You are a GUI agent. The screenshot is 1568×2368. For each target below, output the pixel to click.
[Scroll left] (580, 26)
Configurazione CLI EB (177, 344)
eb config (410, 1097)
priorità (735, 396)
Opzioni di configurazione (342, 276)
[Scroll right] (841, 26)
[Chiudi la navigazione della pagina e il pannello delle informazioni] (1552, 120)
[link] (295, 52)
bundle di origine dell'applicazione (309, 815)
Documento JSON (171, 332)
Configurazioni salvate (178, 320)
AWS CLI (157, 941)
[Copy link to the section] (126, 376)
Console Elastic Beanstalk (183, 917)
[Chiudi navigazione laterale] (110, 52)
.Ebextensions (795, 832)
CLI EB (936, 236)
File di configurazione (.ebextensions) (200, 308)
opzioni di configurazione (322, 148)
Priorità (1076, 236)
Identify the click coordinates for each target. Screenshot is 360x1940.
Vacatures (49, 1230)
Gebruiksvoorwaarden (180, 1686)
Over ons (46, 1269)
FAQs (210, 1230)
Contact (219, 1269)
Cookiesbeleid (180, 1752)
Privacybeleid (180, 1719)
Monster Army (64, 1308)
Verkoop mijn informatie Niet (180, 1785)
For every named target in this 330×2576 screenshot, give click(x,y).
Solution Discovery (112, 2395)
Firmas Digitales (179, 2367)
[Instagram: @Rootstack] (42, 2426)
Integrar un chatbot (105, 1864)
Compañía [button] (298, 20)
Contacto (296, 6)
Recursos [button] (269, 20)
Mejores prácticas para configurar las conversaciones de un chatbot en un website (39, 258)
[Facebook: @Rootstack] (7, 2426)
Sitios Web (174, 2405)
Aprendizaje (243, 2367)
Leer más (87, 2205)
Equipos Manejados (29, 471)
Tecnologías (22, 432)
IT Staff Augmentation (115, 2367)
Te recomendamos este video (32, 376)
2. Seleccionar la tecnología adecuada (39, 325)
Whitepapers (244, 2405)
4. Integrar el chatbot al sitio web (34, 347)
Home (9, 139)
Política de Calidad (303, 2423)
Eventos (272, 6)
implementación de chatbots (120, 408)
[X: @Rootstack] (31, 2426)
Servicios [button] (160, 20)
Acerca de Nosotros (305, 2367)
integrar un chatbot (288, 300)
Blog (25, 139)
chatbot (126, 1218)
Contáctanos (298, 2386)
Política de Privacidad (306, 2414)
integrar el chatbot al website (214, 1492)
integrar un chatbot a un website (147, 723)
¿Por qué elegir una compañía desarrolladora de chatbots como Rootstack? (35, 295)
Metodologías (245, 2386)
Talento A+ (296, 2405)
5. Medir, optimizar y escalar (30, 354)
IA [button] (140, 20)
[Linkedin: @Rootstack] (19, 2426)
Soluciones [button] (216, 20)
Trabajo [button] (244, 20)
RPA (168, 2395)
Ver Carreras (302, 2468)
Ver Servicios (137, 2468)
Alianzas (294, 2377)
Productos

---------------

EXERCISE PROMPT:
Set down the entries above again, word for word.

YOUR SOLUTION:
You are a GUI agent. The screenshot is 1568×2368. For each target below, output the pixel to click.
[Scroll left] (580, 26)
Configurazione CLI EB (177, 344)
eb config (410, 1097)
priorità (735, 396)
Opzioni di configurazione (342, 276)
[Scroll right] (841, 26)
[Chiudi la navigazione della pagina e il pannello delle informazioni] (1552, 120)
[link] (295, 52)
bundle di origine dell'applicazione (309, 815)
Documento JSON (171, 332)
Configurazioni salvate (178, 320)
AWS CLI (157, 941)
[Copy link to the section] (126, 376)
Console Elastic Beanstalk (183, 917)
[Chiudi navigazione laterale] (110, 52)
.Ebextensions (795, 832)
CLI EB (936, 236)
File di configurazione (.ebextensions) (200, 308)
opzioni di configurazione (322, 148)
Priorità (1076, 236)
Identify the click coordinates for each target. Screenshot is 360x1940.
Vacatures (49, 1230)
Gebruiksvoorwaarden (180, 1686)
Over ons (46, 1269)
FAQs (210, 1230)
Contact (219, 1269)
Cookiesbeleid (180, 1752)
Privacybeleid (180, 1719)
Monster Army (64, 1308)
Verkoop mijn informatie Niet (180, 1785)
For every named target in this 330×2576 screenshot, give click(x,y).
Solution Discovery (112, 2395)
Firmas Digitales (179, 2367)
[Instagram: @Rootstack] (42, 2426)
Integrar un chatbot (105, 1864)
Compañía [button] (298, 20)
Contacto (296, 6)
Recursos [button] (269, 20)
Mejores prácticas para configurar las conversaciones de un chatbot en un website (39, 258)
[Facebook: @Rootstack] (7, 2426)
Sitios Web (174, 2405)
Aprendizaje (243, 2367)
Leer más (87, 2205)
Equipos Manejados (29, 471)
Tecnologías (22, 432)
IT Staff Augmentation (115, 2367)
Te recomendamos este video (32, 376)
2. Seleccionar la tecnología adecuada (39, 325)
Whitepapers (244, 2405)
4. Integrar el chatbot al sitio web (34, 347)
Home (9, 139)
Política de Calidad (303, 2423)
Eventos (272, 6)
implementación de chatbots (120, 408)
[X: @Rootstack] (31, 2426)
Servicios [button] (160, 20)
Acerca de Nosotros (305, 2367)
integrar un chatbot (288, 300)
Blog (25, 139)
chatbot (126, 1218)
Contáctanos (298, 2386)
Política de Privacidad (306, 2414)
integrar el chatbot al website (214, 1492)
integrar un chatbot a un website (147, 723)
¿Por qué elegir una compañía desarrolladora de chatbots como Rootstack? (35, 295)
Metodologías (245, 2386)
Talento A+ (296, 2405)
5. Medir, optimizar y escalar (30, 354)
IA [button] (140, 20)
[Linkedin: @Rootstack] (19, 2426)
Soluciones [button] (216, 20)
Trabajo [button] (244, 20)
RPA (168, 2395)
Ver Carreras (302, 2468)
Ver Servicios (137, 2468)
Alianzas (294, 2377)
Productos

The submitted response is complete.